Jacques Perrin dans son livre "peut on changer notre vision du monde" nous rappelle que bien avant les Trente Glorieuses, déjà dans les années 20, le concept de "consommateur souverain" va accompagner l'essor du capitalisme en étant au coeur d'une société de marché essentiellement individualiste, mais bien ordonnée, efficace et démocratique. Et que dans cette même période une autre vision de l'individualisme va s'estomper, un individualisme relationnel qui selon Simondon pense l'individu comme inséparable de son environnement social et de la nature.
Dans les années 50, des économistes tels que Hayek et Von Mises valorisent le capitalisme dans sa forme néolibérale en cherchant à démontrer qu'il apporte l'abondance, la meilleure garantie d’améliorer son niveau de vie. Le capitalisme permet de mettre sur le marché des biens, services à bas prix. Ces bas prix étant possibles grâce à l'exploitation des ressources humaines et naturelles, elles mêmes perçues comme abondantes à ce moment là. Le monde moderne, grâce au capitalisme, nous permet de vivre dans un monde d’abondance.
Dans un ouvrage intitulé « The Sovereign Consumer, A New Intellectual History of Neoliberalism, Nika Olsen, historien de l'Université de Copenhague, montre qu'à partir de la notion de « consommateur souverain » le néolibéralisme a transformé notre conception de la démocratie. Dans l'économie politique néolibérale, le politique est au service de l'économique. Le néolibéralisme aura eu pour conséquence de défaire la démocratie en la transformant en marché.

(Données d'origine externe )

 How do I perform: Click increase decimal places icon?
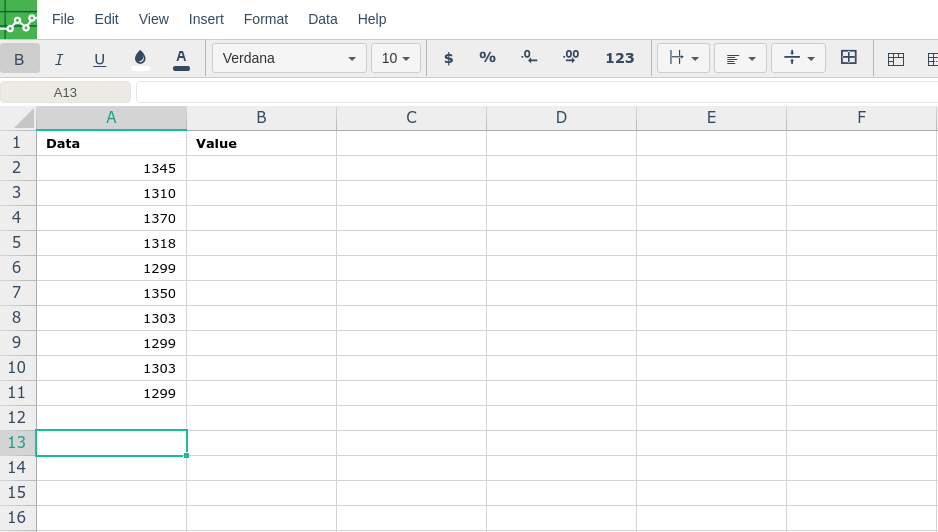click(x=571, y=58)
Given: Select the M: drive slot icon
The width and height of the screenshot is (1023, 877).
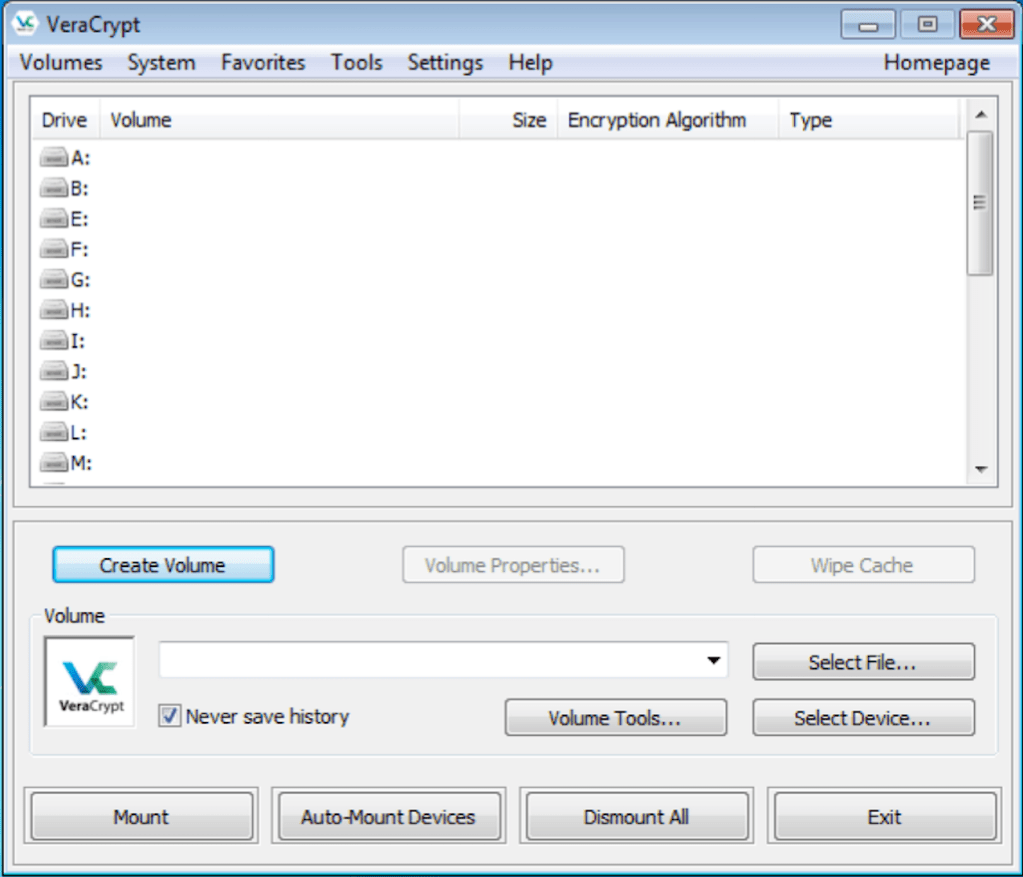Looking at the screenshot, I should tap(54, 463).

Désormais, le consommateur souverain est la figure démocratique centrale dans la mesure où il « vote» constamment par ses choix. Le marché est dès lors réinventé comme le forum démocratique par excellence. Il précise qu'il ne faut cependant pas envisager le consommateur souverain comme un individu réel ou comme un concept fixe, mais comme un terme générique qui désigne une série d'idées affirmant que le libre choix du consommateur est la caractéristique essentielle de l'économie de marché.
Cette conclusion rejoint en partie les propos, de l'économiste américain Paul Krugman, qui dans son livre « Amérique que nous voulons » proposait en 2008 un bilan de l'ère néolibérale dans lequel il symbolisait le cours suivi par la société américaine, par le passage d'un modèle symbolisé par « Général Motors » à un autre modèle représenté par « Walmart ». Alors que General Motors, le premier constructeur automobile américain, avec ses hauts salaires, son niveau élevé de couverture maladie, son fort taux de syndicalisation, incarne le fordisme des années 1960 et 1970, Walmart, la chaîne de grande distribution devenue la plus puissante entreprise américaine et mondiale en termes de chiffre d'affaire, grâce notamment à l'importation de biens de consommation bas de gamme produits en Chine, illustre, avec ses bas salaires et sa politique anti-syndicale, la réalité de la situation d'une partie du salariat et révèle un changement important dans le processus d'accumulation du capital.
Bien sûr le grand avantage de la société de consommation est de nous offrir le choix. Et tous les choix n’ont pas la même valeur. Faire des choix c’est se montrer responsable de ses actes. C’est à nous de choisir notre façon de consommer, en fonction de nos valeurs voire même la valeur qu’on se donne à nous-même et plus globalement à l'humanité.
Même si la vision du monde prônée par le néolibéralisme est actuellement la vision du monde dominante au niveau international, et même si tout est fait pour qu'elle s'impose avec plus de force, une observation de la réalité permet de découvrir que s'expérimentent et se mettent en œuvre de nouvelles pratiques de production et d'échange, de nouvelles pratiques démocratiques, ...qui traduisent toutes le désir de vivre une autre manière d'être au monde.